Instructions to follow: Check every line of the records below for the string "agent", then report only how many lines have it.

Data records:
________________________

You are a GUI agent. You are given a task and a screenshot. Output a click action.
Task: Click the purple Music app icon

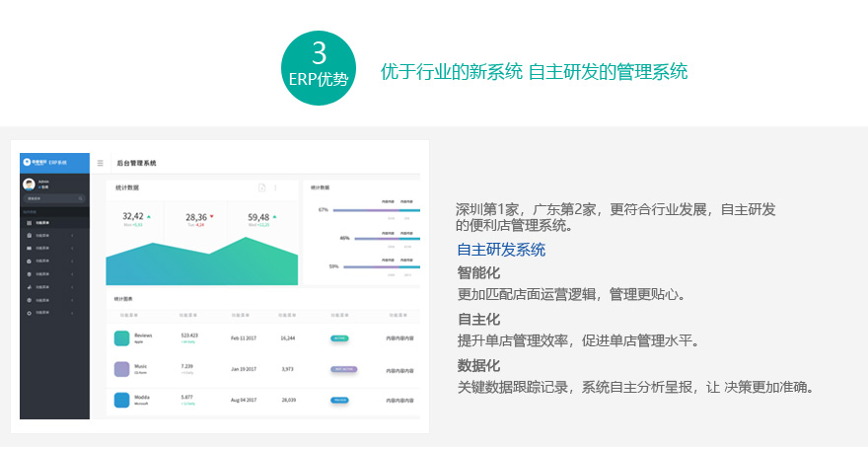pyautogui.click(x=122, y=369)
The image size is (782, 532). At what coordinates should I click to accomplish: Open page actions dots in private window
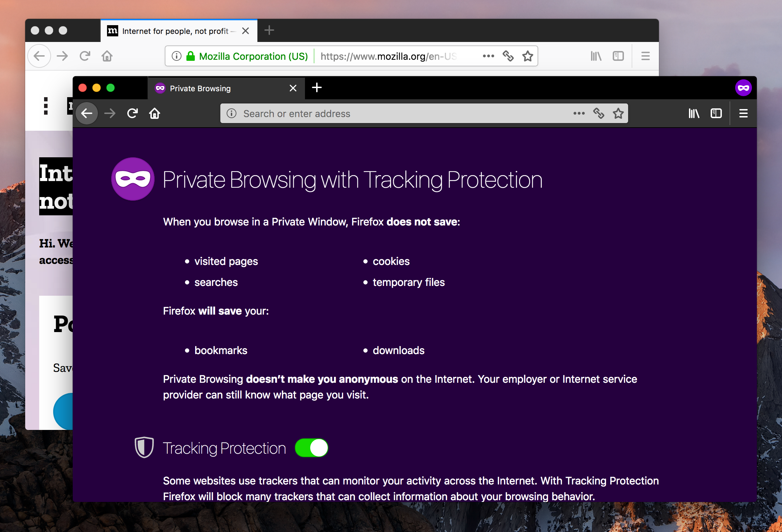(x=579, y=113)
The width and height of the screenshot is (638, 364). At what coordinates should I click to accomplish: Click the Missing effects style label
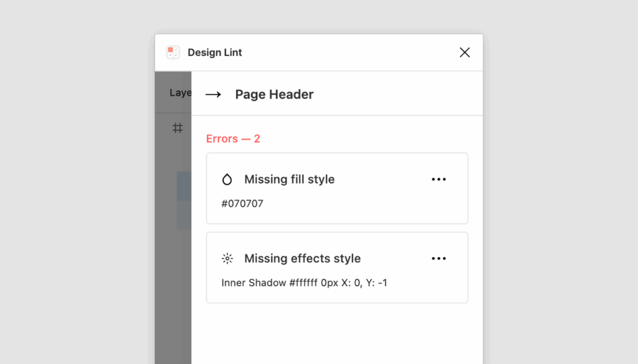(302, 258)
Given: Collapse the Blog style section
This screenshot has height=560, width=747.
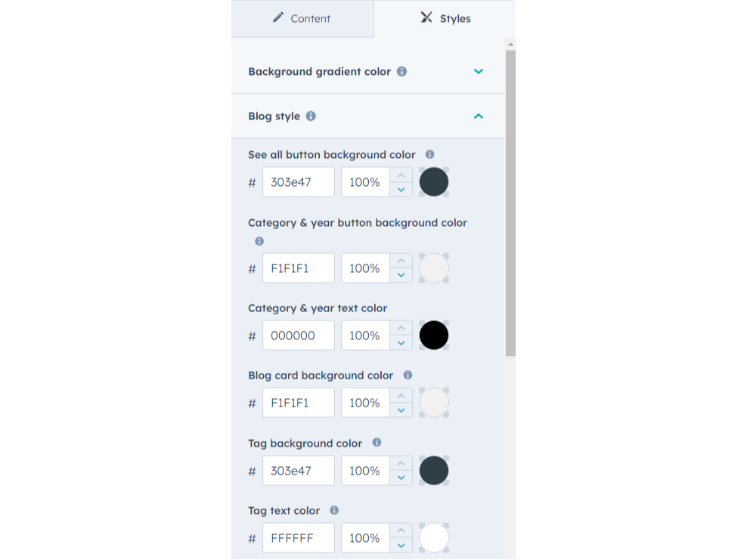Looking at the screenshot, I should pyautogui.click(x=478, y=116).
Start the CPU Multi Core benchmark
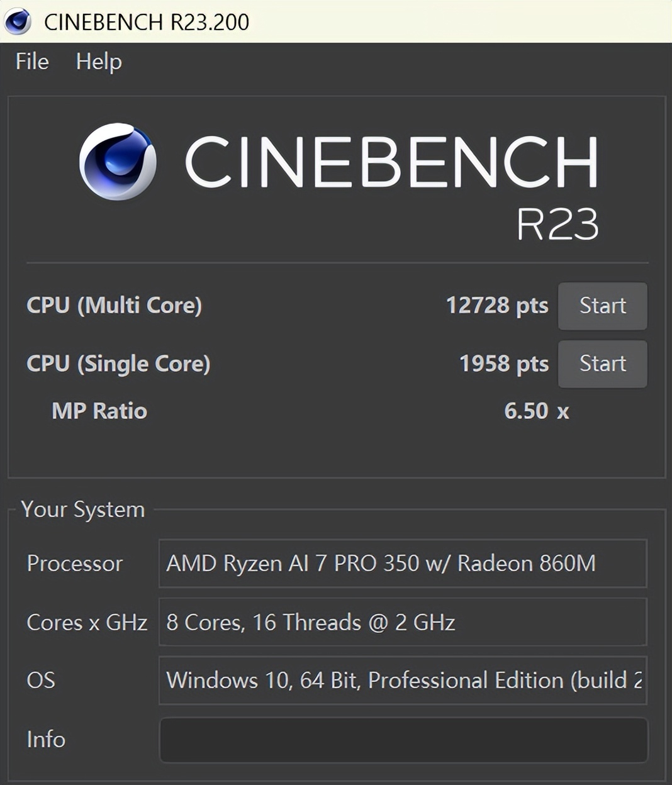Image resolution: width=672 pixels, height=785 pixels. [x=602, y=306]
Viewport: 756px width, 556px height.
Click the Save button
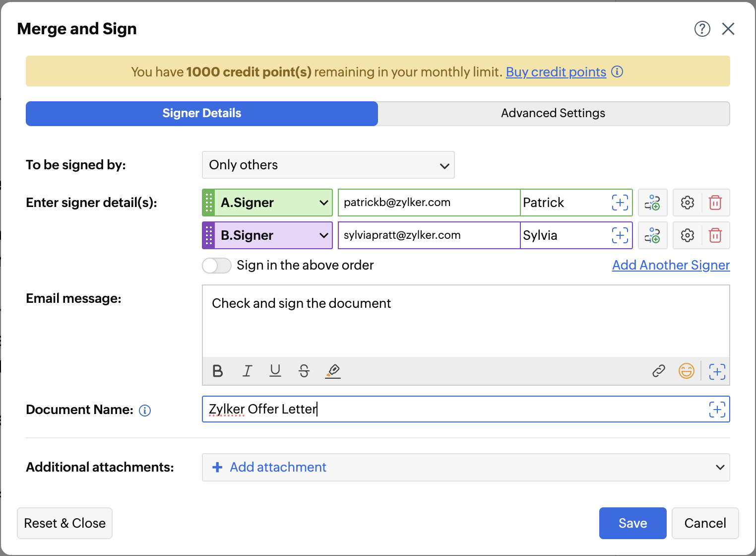632,523
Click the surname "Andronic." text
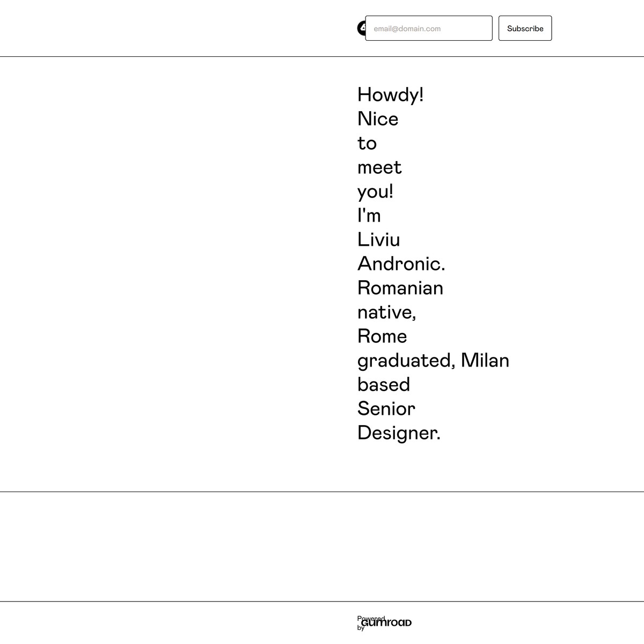 coord(401,264)
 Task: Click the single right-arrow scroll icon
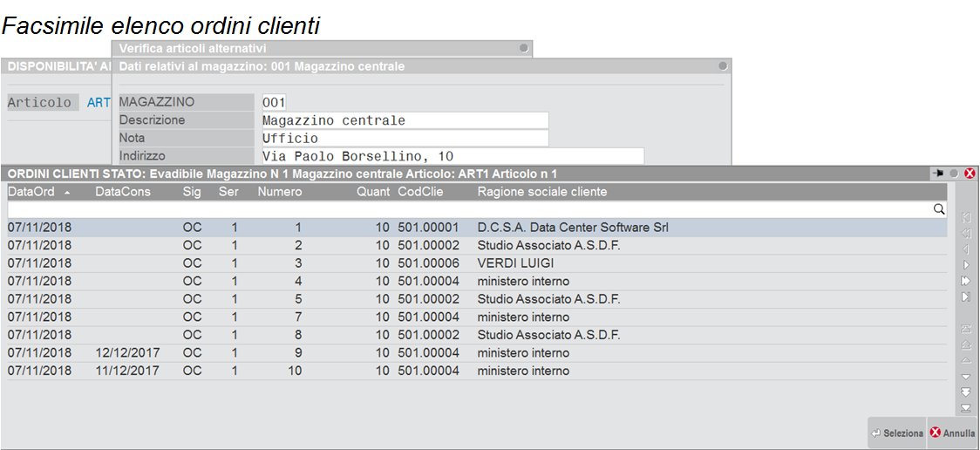click(x=966, y=264)
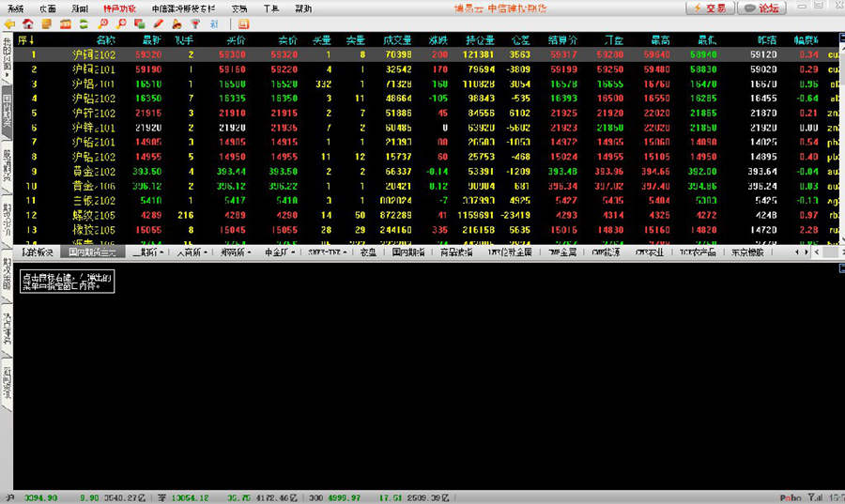Open the 论坛 forum button

click(761, 8)
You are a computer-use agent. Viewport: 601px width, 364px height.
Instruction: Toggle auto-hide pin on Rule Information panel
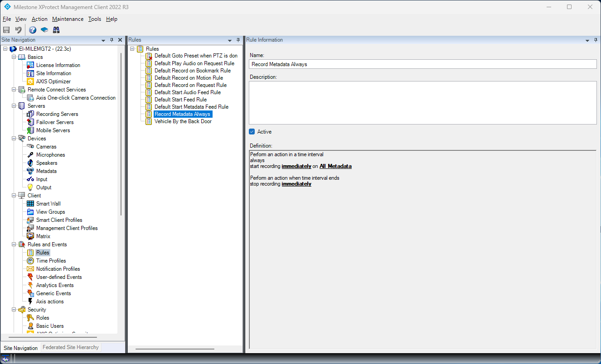point(595,40)
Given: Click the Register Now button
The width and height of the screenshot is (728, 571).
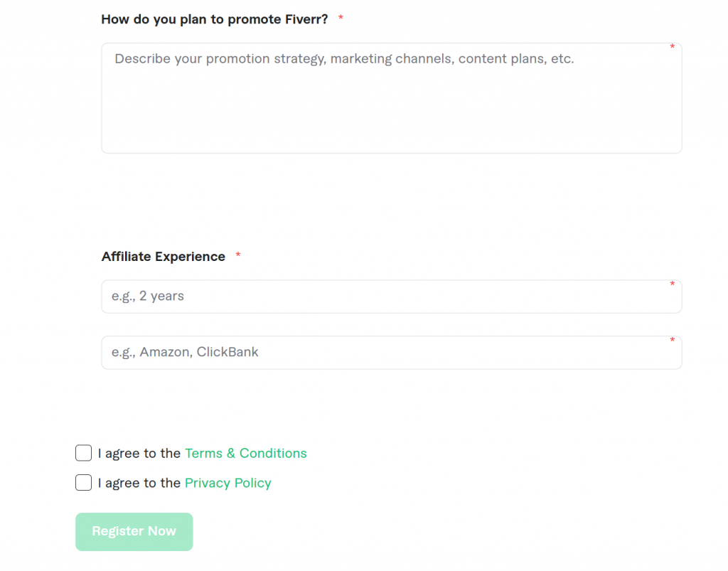Looking at the screenshot, I should click(x=134, y=532).
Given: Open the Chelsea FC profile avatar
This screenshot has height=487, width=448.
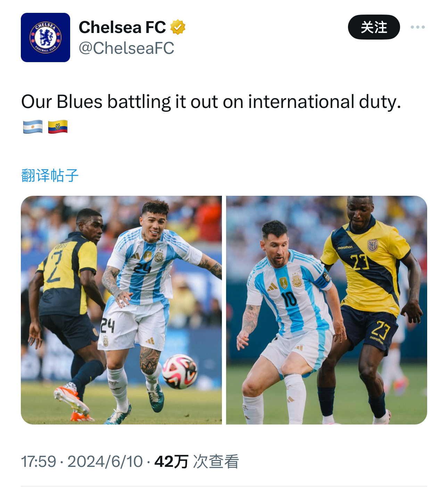Looking at the screenshot, I should 45,37.
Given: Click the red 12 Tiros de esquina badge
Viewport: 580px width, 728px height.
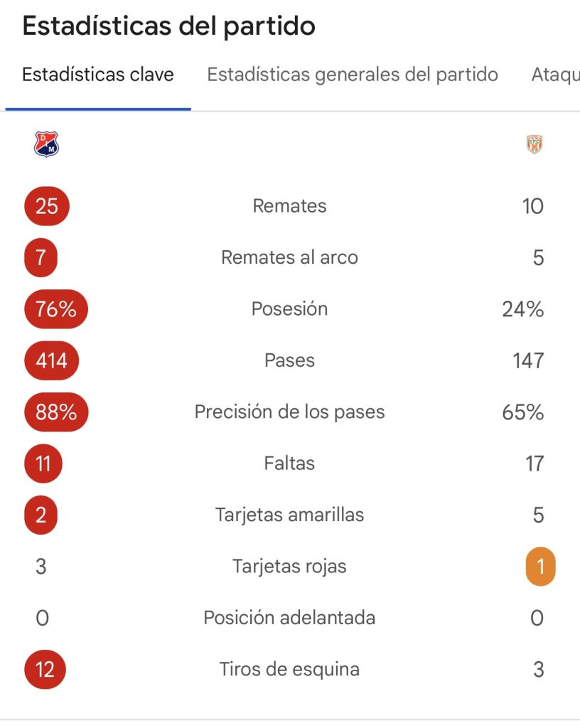Looking at the screenshot, I should 45,670.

________________________

Expected answer: 2